A man has 2 sons who ask him for their inheritance well before he is to die.  He divides much of his wealth between his two young sons.  The first son stays with him and helps run the farm.  The second son moves away from home and takes up partying as a serious hobby.  Soon he has spent his entire inheritance and has to take up work feeding someone's pigs.  He finally sucks it up and decides to go home and beg his father for mercy.  As his father sees him coming towards the house, he joyously runs out to greet him, says they will have a great party celebrating his return and gives him a huge hug.  You can read more about this at http://christianity.about.com/od/biblestorysummaries/p/prodigalson.htm.
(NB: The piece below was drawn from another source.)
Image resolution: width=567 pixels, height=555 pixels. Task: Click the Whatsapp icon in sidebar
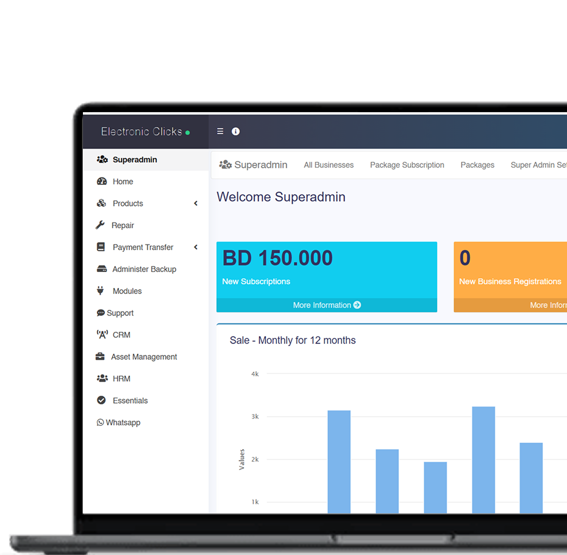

So my parallel to the parable is that management often thinks of embracing change as this prodigal embrace...  We will be joyous, overlooking any past issues, and ready to welcome the new change in with open arms.  The parable about the prodigal son is meant to represent how an all loving God will welcome us if we turn to Him, no matter what things we've done in the past.  I am positive that management does not think of us as an all loving God, so I'm pretty sure the prodigal embrace of change is not meant to be applied to us.  We are humans, we are suspicious, unforgiving, territorial, and changes gives us the heeby jeebies.

We embrace change differently.  While we may take the messed up son back into the house, we will certainly keep an eye on him.  Heck, we may even lay down some ground rules before welcoming them back in the first place.  That doesn't mean we don't welcome the son back, it's just not a prodigal embrace.  If we all keep our expectations realistic, then we will be ready for change (it's coming whether we're ready or not).  Management should expect change to be welcomed in when it has met some of the basic ground rules and it won't be a trusted member of the household until it has proven itself.  i.e. change does not happen overnight.